A cache is typically divided into multiple word segments with a base address maintained for each section by the control logic. The amount of control logic needed to store the base addresses increases as the number of sections increases. The cache control logic compares the address of an incoming memory request to the stored base addresses and a match is considered a cache hit, while no match is considered a cache miss. In the event of a cache hit, the cache advantage is realized because the cache controller recognizes the address as one from a previous access and can retrieve the requested information from the cache memory quickly. In the event of a cache miss, the cache controller replaces a section of the cache memory with a new section of data from main memory. The most common replacement schemes utilized by cache controllers are replacement of the least recently used or the least frequently used section. Ideally, cache hits will occur multiple times for the same addresses and the cache will provide a performance advantage, as compared to a system that uses no cache.
In an ASIC having an internal processor, a cache may be implemented with fast access memories such as Synchronous Random Access Memories (SRAMs). The cache memory is typically bundled with and only accessible by the processor for the sole purpose of caching instructions or data.
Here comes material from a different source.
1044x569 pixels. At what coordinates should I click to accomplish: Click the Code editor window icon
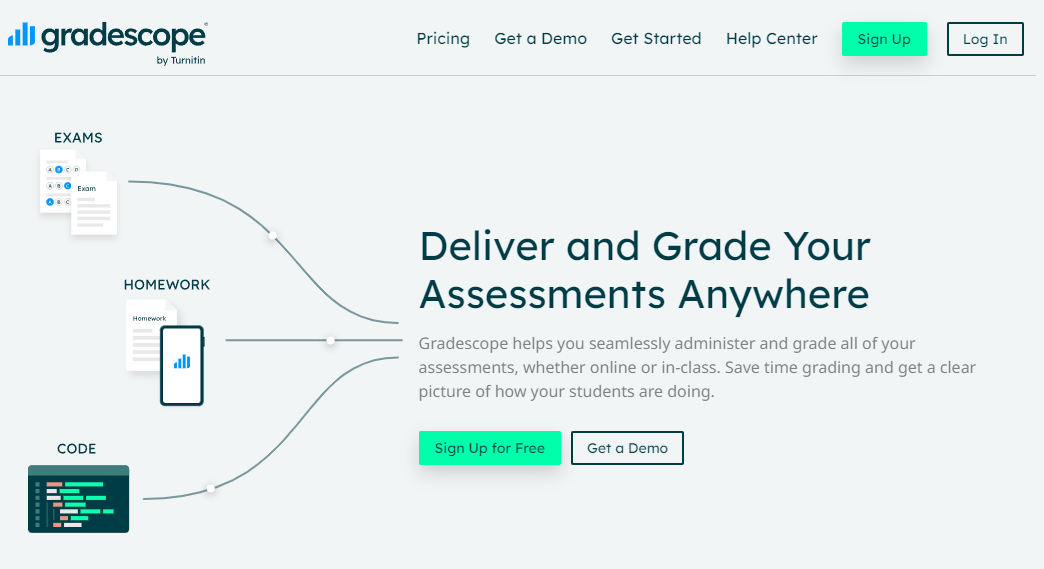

Larger cache memories typically translate to increased performance at the cost of increased die area and increased ASIC price.
FIG. 2 shows a number of components belonging to conventional controller ASIC 202 for a multifunction device. The dashed 203 line separates the controller ASIC 202 from the remainder of the PCB 100 and the solid lines between the various components illustrate information flow, rather than discrete physical connections. The dotted line 230 denotes control and other signaling from a processor 206 to the other circuitry. This control may be implemented by Advanced Microprocessor Bus Architecture (AMBA) protocols. The conventional controller ASIC 202 includes the processor 206, a cache controller 208 and a dedicated cache SRAM 210. Upon receiving an address from the processor, the cache controller 208 determines whether the dedicated cache 210 has the required information. If there is a cache hit, the requested information is retrieved from the dedicated cache 210; if not, the cache controller retrieves the requested information from main memory 204, along with adjacent information in accordance with the cache protocol.
The conventional controller ASIC 202 also includes a plurality of image processing modules 222-1, 222-N which perform specific tasks and directly communicate with the processor 206. Each of these modules 222-1, 224-N has an associated task-specific SRAM 212-1, 212-N, respectively. In general, these task-specific SRAMs 212-1, 212-N are physically located adjacent to their respective modules 222-1, 222-N and are not contiguous with one another, or with other memory on the ASIC, such as the dedicated cache memory 210. Furthermore, it is understood that while only two such modules and SRAMs are shown, that there may instead be other numbers of these, such as 1, 3, 4, or even more. As seen in the prior art embodiment of FIG. 2, the image processing modules 222-1, 222-N are the only entities that may read to or write from the task-specific SRAMs 212-1, 212-N, respectively. Significantly, the cache controller 208 of the conventional controller ASIC 202, which has a dedicated cache 210, does not directly write to or read from the task-specific SRAMs 212-1, 212-N as cache memories.
Prior art systems having memories that can be reconfigured are known in the art. An example of such as memory can be found in U.S. Pat. No. 6,678,790, whose contents are incorporated by reference.